╭─ Information shown
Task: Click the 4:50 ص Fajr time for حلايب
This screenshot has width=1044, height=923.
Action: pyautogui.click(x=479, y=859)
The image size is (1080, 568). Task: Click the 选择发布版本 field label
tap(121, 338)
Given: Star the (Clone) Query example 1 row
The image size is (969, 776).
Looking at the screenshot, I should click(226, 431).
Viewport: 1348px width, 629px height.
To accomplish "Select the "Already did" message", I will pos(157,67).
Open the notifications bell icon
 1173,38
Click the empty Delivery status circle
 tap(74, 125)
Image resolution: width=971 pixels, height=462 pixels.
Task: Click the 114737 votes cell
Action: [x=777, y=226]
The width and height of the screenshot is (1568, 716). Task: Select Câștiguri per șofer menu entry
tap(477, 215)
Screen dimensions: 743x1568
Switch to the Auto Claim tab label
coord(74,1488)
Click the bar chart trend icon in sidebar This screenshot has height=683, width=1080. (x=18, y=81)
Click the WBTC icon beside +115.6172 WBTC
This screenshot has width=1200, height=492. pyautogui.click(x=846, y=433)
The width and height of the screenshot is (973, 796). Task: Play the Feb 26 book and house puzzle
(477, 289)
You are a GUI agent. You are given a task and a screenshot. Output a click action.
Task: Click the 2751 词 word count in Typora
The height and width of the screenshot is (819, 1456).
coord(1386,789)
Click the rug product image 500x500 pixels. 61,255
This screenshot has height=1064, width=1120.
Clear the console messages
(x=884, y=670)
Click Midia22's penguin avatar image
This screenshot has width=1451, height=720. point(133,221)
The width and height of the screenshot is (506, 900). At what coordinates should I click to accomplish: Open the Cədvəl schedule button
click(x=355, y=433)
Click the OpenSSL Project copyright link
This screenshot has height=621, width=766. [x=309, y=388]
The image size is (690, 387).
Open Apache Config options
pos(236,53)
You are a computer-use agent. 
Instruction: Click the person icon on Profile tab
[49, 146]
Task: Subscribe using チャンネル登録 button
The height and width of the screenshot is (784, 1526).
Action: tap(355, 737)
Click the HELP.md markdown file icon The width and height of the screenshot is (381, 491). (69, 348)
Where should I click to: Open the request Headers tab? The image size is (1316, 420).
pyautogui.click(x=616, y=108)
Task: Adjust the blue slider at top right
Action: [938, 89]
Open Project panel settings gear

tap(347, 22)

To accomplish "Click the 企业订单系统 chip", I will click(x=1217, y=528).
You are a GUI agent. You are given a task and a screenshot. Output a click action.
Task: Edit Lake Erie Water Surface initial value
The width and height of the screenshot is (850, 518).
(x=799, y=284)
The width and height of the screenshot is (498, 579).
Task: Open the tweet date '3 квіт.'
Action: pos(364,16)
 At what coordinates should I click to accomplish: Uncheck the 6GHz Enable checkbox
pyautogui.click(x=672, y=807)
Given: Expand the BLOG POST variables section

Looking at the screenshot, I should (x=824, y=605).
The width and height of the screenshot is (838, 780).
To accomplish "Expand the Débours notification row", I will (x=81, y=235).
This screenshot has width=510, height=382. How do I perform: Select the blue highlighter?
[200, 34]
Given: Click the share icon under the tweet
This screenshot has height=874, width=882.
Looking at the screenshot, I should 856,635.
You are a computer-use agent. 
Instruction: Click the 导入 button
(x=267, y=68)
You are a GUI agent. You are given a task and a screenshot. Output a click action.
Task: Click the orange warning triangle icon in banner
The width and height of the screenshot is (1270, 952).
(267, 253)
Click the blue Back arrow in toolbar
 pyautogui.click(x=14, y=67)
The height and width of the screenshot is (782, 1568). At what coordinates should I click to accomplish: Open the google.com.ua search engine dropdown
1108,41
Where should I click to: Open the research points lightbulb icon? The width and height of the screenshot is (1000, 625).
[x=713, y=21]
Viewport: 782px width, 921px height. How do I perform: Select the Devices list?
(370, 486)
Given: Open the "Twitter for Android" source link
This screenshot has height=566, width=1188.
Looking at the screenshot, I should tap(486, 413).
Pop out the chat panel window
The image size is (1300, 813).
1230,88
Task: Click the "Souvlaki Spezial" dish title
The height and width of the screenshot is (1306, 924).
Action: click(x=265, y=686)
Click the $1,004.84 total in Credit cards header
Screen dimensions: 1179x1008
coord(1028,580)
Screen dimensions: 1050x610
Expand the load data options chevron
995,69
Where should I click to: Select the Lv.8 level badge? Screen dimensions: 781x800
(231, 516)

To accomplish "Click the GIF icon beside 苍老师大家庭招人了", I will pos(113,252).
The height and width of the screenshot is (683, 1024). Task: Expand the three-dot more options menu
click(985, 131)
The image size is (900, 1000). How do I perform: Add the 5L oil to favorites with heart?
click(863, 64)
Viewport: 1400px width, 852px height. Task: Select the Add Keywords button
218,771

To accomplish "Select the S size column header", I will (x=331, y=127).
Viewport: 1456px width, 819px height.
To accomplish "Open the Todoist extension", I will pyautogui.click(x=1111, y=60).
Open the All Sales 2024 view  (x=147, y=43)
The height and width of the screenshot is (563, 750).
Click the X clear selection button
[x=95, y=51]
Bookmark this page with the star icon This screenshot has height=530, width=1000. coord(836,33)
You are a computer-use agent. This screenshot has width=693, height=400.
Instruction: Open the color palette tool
╰─
Count the lines in the items above that contain the word "Viewport", with case counting, and give only the number.

4